Using bone explants to study bone remodeling
Esther Cramer defended her PhD thesis at the Department of Biomedical Engineering on November 1st.
Bone is a dynamic tissue that adapts its architecture to the environment, a process known as bone remodeling. Complex interactions between different bone cell types, including osteocytes, osteoblasts, osteoclasts, regulate this remodeling process. An imbalance in bone remodeling is a cause of bone diseases, including osteoporosis. Novel therapies for diseased and damaged bone are usually developed in a preclinical testing process consisting of in vitro cell experiments followed by in vivo animal studies. But in vitro experiments do not often capture the in vivo case. To address this, for her PhD research, Esther Cramer studied bone remodeling in bone explant cultures.
Results of in vitro experiments are often not representative of what is observed in vivo, potentially because the complex interplay between different bone cell types and their arrangement in the original extracellular matrix (ECM) is missing for the in vitro case.
Explants
For her PhD research, Esther Cramer studied bone remodeling and related factors that influence the bone remodeling process in bone explant cultures. In addition, Cramer investigated if bone explants could be used as a defect model to test new bone substitutes.
Explant cultures, also known as ex vivo cultures, include tissue which is explanted from living bone and maintained in vitro. These cultures preserve tissue specific cells in their native ECM, thereby providing a unique environment to study remodeling because a close representation of the natural bone environment is realized.
Explant cultures can provide insights on bridging the gap between in vitro and in vivo experimentation as well as addressing key ethical considerations to reduce, refine, and replace animal studies (the 3Rs), where such tissues are obtained from human tissue or left-over material from a slaughterhouse.
Challenge
A major challenge in the analysis of remodeling ex vivo is to recognize newly formed and resorbed tissue and to discriminate it from bone that already existed at the start of culture experiment.
Cramer and her collaborators developed a culture chamber that allowed longitudinal monitoring of bone formation and resorption using µCT scanning. With this technique, bone formation and resorption could be uncoupled, which is important in testing the effects of new therapies in an ex vivo model of tissue.
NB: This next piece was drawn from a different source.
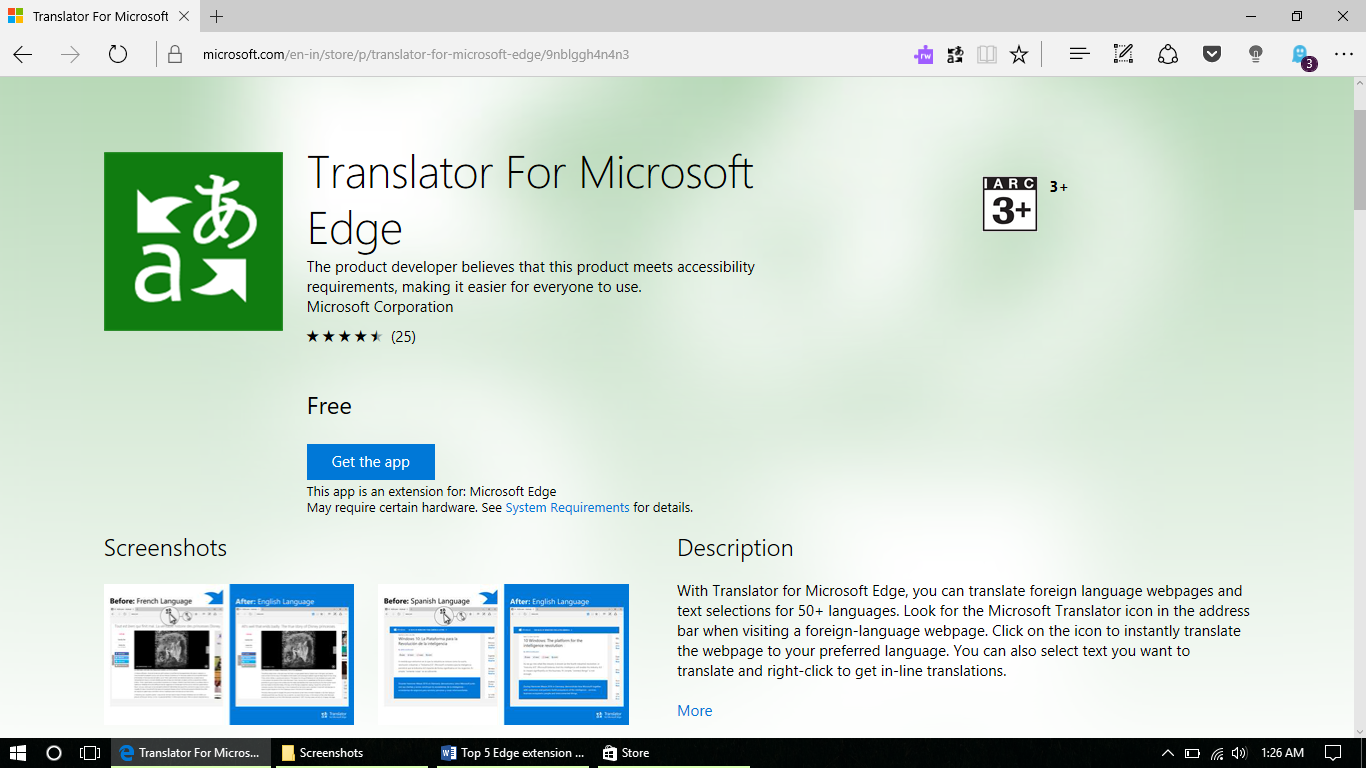Image resolution: width=1366 pixels, height=768 pixels.
Task: Open Reading view in the toolbar
Action: [x=986, y=54]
Thus far, studies involving bone explants showed a clear focus on achieving bone formation and neglected osteoclast activity. Preservation of active osteoclastogenesis and resorption in explant cultures is challenging because of osteoclasts’ short lifespan and lack of vascularization ex vivo, limiting the source of osteoclast precursors.
To address this issue, Cramer added peripheral blood mononuclear cells (PBMCs) as a source of osteoclast precursors to the explants. It was demonstrated that these precursor cells were able to differentiate towards osteoclasts and showed early signs of enhanced resorption compared to explants without PBMCs. The addition of PBMCs provides a way of including osteoclast activity in ex vivo bone cultures, which is essential for investigating bone remodeling processes.
Turning to biomaterials
For the second part of her PhD thesis, Cramer demonstrated the applicability of ex vivo cultures as bone defect model by implanting different biomaterials.
A novel supramolecular ureido-pyrimidinone (UPy) hydrogel was functionalized with alendronate (ALN), a bisphosphonate used in the treatment of osteoporosis because it induces osteoclast apoptosis.
Initial in vitro experiments revealed an inhibiting effect of UPy-ALN hydrogels on osteoclast activity, while simultaneously facilitating osteogenic activity and matrix formation. Utilizing the ex vivo model, it was demonstrated that UPy-ALN cross-linked rapidly in a bony environment, preserved its structural integrity in culture, and could induce migration of cells from the surrounding bone.
Key contribution
Cramer’s research contributes significantly to the development of ex vivo models for the study of bone remodeling. The ex vivo bone defect model could be used to perform studies with novel bone substitutes to investigate parameters which are difficult to study in simple in vitro experiments.
By providing research methods that could improve explant bone cultures and analysis, Cramer’s work provides a foundation for future research, thereby contributing to the advance of ex vivo bone cultures into standardized models and endorsing translation from novel therapy design into clinical practice.
Title of PhD thesis: Ex vivo bone cultures for evaluation of remodeling and bone substitutes. Supervisors: Sandra Hofmann and Keita Ito.